— START Document text —

Traditional Kayak Building

This is one of those classes that we can truly call “Once in a lifetime” – we have brought in the experts, Seawolf Kayaks, from the Pacific Northwest to teach the ancient art of building traditional skin-on-frame kayaks.

When you bring a boat to life in the traditional fashion, you create stories just as the first kayakers did and still do. You learn complex building techniques like steam-bending, but also how to understand wood, lashings and hand tools. In class we talk about kayak history, native history and paddling adventures.

Walk away with a functional piece of art: In our workshops, every builder completes an ultralight kayak. On the final day, weather permitting, we will paddle our boats and learn about Greenland kayaking technique.

All the Seawolf kayak models undergo extensive R&D and are each designed with a particular set of needs in mind - from long expeditions and fishing, to surfing and rock gardening. Along with the current models, Seawolf is prototyping two more in time for the Scotland workshop: a fast, playful 5 metre boat for intermediate and advanced paddlers and a shorter, manoeuvrable boat specifically designed for more petite paddlers.

The current models are:

1. Kurki Sea Kayak- Jack be nimble, Jack be quick

Length: 17′ long
Beam: 21″ wide
Best Uses: Touring Ocean Kayaking, Multi-day trips, Fast Paddling, Large Lakes and Bays, Open Ocean
Adjectives: Fast, Nimble, Excellent Tracking, Great Edging

The Kurki (heron in Finnish) is the latest addition to the Seawolf fleet. Our combined years of experience in rough ocean waters helped us develop a boat for intermediate and advanced paddlers. This kayak tracks well but due to its hard chine edges and shape, turns quickly when put on edge. At 21″ wide, it is surprisingly stable, and its secondary stability helps to keep it upright in rough water. It also rolls well, with a lowered back deck. As a touring kayak, it has lots of cargo capacity, and the boat remains fast even while loaded. This design is proof that skin-on-frame kayaks can be some of the most advanced human-powered craft on the water.

2. Mora Sea Kayak - The perfect do-it-all kayak

Length: 16′ long // Beam: 22″ wide // up to 190lb paddler
Best Uses: Ocean Touring, Rock Gardening
Adjectives: Fast, Maneuvrable, Comfortable

The Mora is our newest kayak and our current favourite – a superb blend of speed, agility, and handling for intermediate paddlers. It is a superbly handling sea kayak, with enough stability to shoot a photograph out of, but fast enough to cut through wind waves with aplomb and keep up with any commercial boat its length. Its secondary stability and buoyancy mean that it can handle rough water very well, including rock gardening, stormy seas, and surfing. It has a solid cruising speed of about 4 knots. Despite being only 22″ wide it has a comfortable cockpit sizing. For kayak rolling, the low back deck makes it easy.

— END Document text —
— START Dataset extract —

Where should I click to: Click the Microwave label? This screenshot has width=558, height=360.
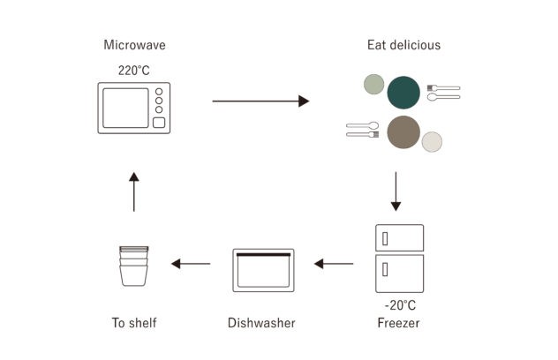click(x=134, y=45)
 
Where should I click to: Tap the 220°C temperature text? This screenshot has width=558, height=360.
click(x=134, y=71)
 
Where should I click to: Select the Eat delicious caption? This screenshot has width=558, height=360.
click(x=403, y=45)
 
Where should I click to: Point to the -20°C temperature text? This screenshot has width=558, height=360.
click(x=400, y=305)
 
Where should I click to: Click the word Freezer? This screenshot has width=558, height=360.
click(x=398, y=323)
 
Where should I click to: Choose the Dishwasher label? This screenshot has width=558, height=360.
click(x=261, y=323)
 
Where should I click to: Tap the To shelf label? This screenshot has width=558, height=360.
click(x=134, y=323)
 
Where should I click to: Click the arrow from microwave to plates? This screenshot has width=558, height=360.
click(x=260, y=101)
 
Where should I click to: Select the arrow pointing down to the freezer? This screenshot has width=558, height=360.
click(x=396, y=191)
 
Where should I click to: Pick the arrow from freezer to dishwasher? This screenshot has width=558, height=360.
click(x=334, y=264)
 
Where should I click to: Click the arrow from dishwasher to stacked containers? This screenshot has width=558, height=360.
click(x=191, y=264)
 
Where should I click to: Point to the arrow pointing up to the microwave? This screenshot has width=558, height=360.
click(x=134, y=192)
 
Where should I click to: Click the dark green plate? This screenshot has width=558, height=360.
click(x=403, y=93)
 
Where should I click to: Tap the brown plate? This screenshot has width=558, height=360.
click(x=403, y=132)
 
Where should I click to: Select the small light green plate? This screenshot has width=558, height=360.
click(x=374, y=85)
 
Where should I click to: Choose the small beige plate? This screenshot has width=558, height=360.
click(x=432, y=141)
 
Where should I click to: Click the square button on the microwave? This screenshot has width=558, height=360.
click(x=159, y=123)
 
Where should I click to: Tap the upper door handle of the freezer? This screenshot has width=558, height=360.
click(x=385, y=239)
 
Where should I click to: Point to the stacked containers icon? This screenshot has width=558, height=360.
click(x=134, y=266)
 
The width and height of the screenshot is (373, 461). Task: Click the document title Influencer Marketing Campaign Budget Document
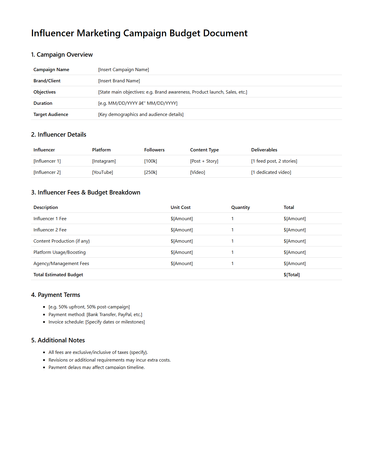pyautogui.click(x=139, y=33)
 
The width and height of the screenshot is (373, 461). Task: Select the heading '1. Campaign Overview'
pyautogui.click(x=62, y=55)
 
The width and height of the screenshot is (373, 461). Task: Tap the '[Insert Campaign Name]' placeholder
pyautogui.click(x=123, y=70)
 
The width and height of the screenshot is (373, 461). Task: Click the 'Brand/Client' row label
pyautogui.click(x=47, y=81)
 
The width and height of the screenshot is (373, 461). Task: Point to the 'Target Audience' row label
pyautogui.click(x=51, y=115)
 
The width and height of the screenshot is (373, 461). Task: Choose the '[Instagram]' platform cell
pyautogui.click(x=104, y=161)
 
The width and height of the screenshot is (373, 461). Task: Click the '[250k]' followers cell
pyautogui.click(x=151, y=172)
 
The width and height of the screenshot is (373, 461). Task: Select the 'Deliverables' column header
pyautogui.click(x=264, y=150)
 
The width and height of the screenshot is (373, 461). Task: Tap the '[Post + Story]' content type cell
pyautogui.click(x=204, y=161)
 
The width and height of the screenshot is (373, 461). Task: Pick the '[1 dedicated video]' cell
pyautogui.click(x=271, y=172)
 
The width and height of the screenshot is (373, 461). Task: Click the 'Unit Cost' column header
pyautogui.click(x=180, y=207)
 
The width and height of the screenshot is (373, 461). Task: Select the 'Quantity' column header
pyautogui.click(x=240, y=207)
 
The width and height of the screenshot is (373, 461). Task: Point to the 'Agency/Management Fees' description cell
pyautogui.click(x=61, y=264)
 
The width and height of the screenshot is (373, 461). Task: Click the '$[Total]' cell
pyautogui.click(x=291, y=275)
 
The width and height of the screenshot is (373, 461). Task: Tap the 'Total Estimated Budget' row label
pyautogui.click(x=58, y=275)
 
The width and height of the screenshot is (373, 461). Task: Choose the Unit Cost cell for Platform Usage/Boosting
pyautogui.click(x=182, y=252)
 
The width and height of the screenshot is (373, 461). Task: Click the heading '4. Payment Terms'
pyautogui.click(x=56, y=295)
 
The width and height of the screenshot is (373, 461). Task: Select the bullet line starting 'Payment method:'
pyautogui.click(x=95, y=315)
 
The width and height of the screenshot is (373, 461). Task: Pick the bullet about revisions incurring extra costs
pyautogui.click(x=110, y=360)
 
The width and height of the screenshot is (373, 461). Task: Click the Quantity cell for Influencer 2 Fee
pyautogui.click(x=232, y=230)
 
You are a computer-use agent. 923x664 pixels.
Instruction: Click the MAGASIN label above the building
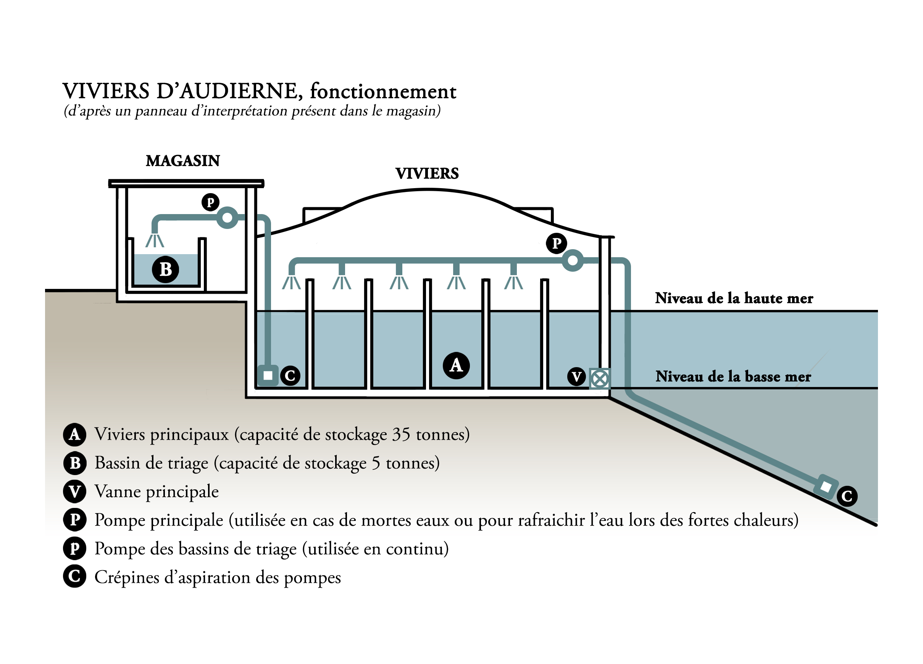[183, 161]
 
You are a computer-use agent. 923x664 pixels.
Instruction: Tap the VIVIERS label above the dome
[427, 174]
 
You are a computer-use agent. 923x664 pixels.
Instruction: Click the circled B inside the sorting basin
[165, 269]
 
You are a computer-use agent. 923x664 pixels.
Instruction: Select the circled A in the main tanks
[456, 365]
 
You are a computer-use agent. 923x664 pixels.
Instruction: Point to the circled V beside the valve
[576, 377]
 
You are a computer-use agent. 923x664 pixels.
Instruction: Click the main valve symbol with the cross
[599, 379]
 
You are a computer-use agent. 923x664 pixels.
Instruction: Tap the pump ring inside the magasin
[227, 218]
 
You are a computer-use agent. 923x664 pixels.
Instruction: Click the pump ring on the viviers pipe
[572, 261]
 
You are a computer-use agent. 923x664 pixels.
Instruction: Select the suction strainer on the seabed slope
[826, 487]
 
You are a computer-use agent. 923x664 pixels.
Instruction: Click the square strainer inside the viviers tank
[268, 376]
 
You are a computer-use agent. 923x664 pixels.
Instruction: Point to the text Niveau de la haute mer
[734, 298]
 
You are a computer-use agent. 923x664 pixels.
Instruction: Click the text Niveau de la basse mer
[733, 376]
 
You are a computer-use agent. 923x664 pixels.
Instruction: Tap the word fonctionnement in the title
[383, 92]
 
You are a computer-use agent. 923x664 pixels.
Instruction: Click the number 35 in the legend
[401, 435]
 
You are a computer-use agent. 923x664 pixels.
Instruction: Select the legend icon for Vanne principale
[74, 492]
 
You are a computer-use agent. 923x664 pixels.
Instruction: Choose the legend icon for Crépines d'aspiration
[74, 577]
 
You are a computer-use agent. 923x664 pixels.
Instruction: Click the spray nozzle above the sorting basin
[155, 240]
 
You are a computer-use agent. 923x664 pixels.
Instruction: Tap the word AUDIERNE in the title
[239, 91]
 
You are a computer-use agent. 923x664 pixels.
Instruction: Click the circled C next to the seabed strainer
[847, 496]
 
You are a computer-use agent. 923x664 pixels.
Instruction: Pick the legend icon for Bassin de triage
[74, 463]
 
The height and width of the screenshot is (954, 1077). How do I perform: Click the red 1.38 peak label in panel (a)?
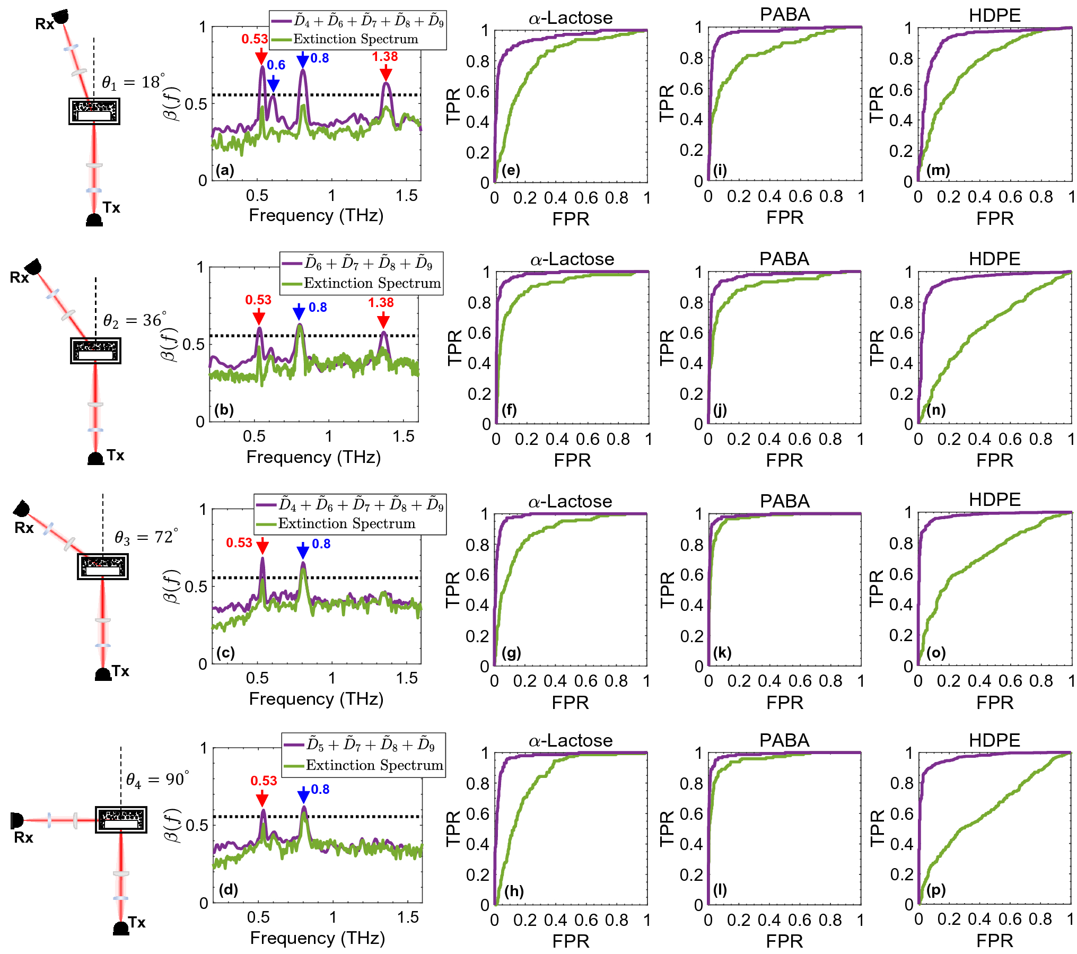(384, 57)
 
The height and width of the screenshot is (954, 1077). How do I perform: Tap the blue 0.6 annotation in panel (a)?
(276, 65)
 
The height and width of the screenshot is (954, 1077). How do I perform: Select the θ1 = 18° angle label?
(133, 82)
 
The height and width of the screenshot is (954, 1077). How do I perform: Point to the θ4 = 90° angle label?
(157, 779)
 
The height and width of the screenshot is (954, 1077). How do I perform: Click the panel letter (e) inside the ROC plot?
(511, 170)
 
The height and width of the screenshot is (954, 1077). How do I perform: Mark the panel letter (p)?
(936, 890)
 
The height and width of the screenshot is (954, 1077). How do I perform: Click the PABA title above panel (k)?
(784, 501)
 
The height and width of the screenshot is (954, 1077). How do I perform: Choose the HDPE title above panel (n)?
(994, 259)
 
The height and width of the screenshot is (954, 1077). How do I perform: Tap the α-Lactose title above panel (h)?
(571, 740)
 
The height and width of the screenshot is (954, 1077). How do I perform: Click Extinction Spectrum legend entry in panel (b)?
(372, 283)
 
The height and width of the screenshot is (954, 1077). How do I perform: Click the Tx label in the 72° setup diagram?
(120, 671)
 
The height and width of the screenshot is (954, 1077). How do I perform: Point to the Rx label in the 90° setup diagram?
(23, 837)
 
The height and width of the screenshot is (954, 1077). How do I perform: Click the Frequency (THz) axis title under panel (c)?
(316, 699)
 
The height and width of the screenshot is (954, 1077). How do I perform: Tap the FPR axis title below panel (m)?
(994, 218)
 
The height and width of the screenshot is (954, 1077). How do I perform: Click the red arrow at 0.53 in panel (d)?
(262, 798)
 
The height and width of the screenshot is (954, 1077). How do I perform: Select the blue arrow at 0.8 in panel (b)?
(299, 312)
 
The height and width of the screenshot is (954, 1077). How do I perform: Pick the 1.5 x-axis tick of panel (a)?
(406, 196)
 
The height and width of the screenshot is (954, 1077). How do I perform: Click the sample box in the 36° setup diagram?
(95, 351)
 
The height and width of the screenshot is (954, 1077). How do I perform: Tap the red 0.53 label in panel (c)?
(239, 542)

— END Dataset extract —

Required task
Translate this sentence from the kayak-building text into Spanish: "On the final day, weather permitting, we will paddle our boats and learn about Greenland kayaking technique."

Task answer
El último día, si el tiempo lo permite, remaremos en nuestras embarcaciones y aprenderemos la técnica de kayak de Groenlandia.